Now date night is easy. We book a chef, open a bottle of wine from our own collection, and actually talk. No time limit. No check to split. No wondering if the couple next to us can hear our entire conversation.
We've had deeper discussions over private dinners than we've had in years of restaurant dates. Turns out, removing all the friction and distraction of dining out makes room for the thing we're supposedly there for: spending time together.
The Restaurant Experience Feels Hollow Now
We tried going back a few months ago. A new place opened with incredible reviews, and we figured we should at least check it out. The food was fine — good, even. But the whole experience felt... manufactured.
The lighting was too dim to actually see what we were eating. The music was too loud to hear each other. The server delivered a rehearsed speech about each dish that felt more like performance art than hospitality. And at the end, we paid $180 for food that was objectively less interesting than what we'd had at home the week before.
That's when we realized: we're not restaurant people anymore. For years, Carmie's Healthy Cooking and services like them have been quietly changing how people experience food. Once you've had a chef who knows your name, remembers your preferences, and treats your home like their own kitchen, everything else feels impersonal.
What We Actually Miss
Honestly? Not much. Sometimes we miss the spontaneity of walking into a place without a plan. And there's something nice about being served without having to think about logistics.
But those are small tradeoffs for what we've gained. We eat better food, spend less money (yes, actually), have more meaningful conversations, and never deal with bad service, noisy tables, or overcooked fish again.
If you'd told us three years ago that we'd voluntarily give up restaurants, we'd have laughed.
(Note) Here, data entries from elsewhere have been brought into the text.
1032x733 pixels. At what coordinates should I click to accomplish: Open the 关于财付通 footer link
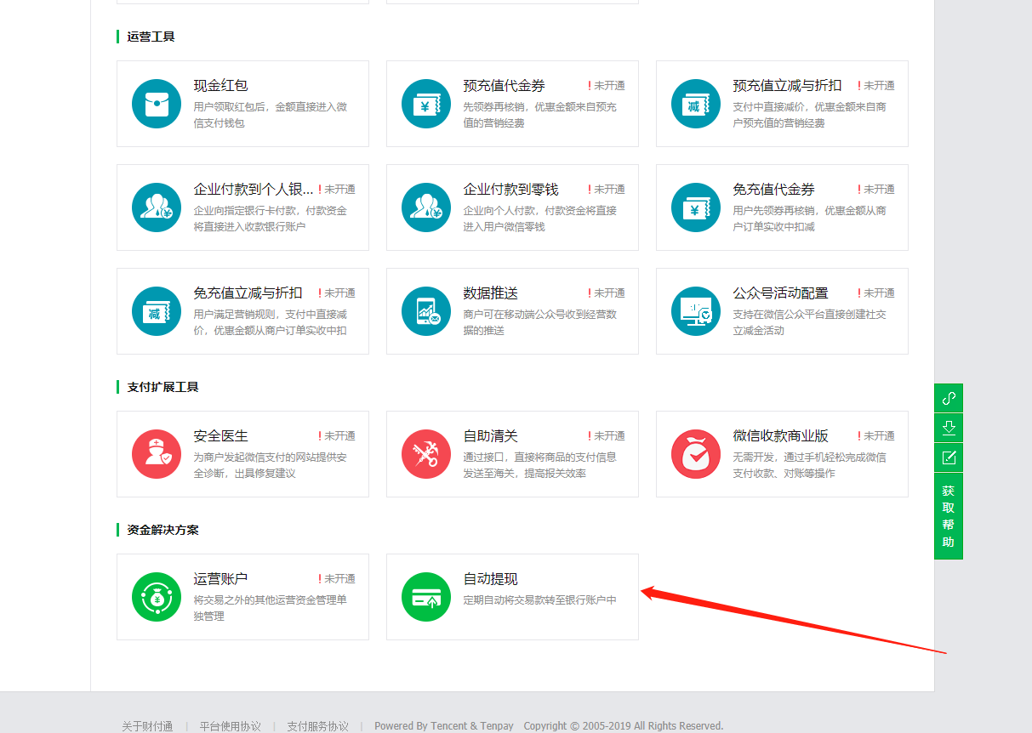coord(147,726)
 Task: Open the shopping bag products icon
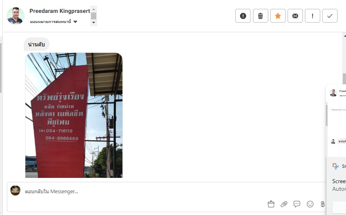coord(271,204)
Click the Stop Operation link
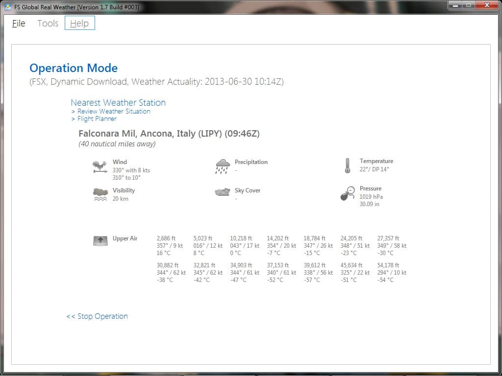 point(97,316)
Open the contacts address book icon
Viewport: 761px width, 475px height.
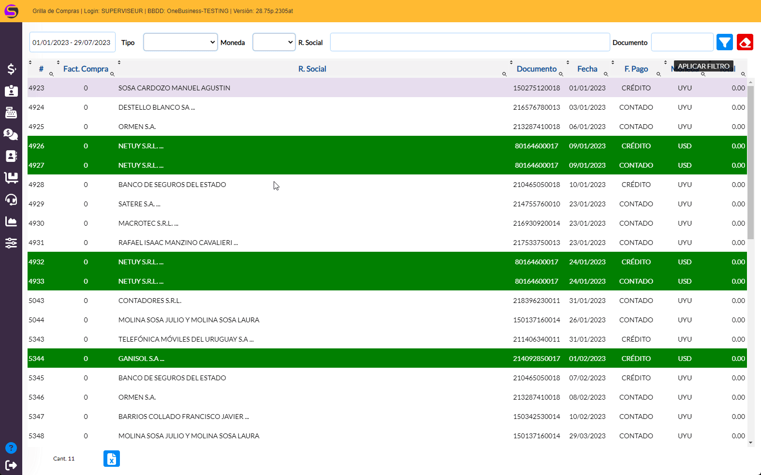pyautogui.click(x=11, y=156)
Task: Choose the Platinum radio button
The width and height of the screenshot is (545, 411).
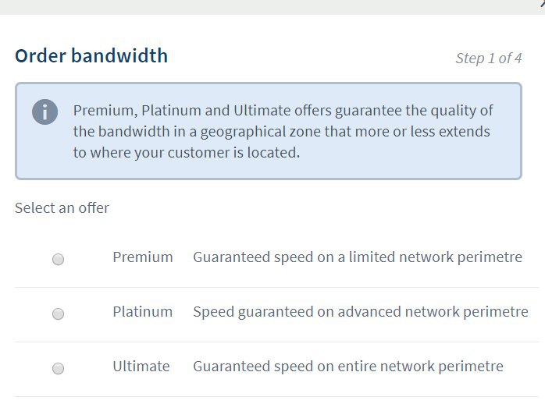Action: click(58, 314)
Now we just feel bad for everyone still fighting for reservations and paying premium prices for average experiences.
Frequently Asked Questions
Is hiring a private chef really cheaper than restaurants?
For special occasions and regular date nights, yes. You're paying for ingredients and labor without the 300% restaurant markup. Plus you control exactly how much you spend by choosing your menu complexity and wine pairings.
Don't you miss the social aspect of dining out?
We invite friends over instead. A private chef can cook for six as easily as two, and now our dinner parties are actually memorable instead of just expensive.
What if you want a different cuisine every time?
That's the beauty of booking different chefs. One week we do Italian, next week Thai, the week after that we try something experimental. Restaurants lock you into their concept — chefs adapt to whatever you're craving.
How far in advance do you need to book?
Depends on the chef and the season. We typically book two weeks out for regular dinners, longer for holidays. But we've had chefs accommodate us with just three days' notice when plans changed.
Do you really never go to restaurants anymore?
Almost never. Maybe once every few months for lunch with friends who insist, or when we're traveling. But for date nights and celebrations? We stopped looking for reservations years ago.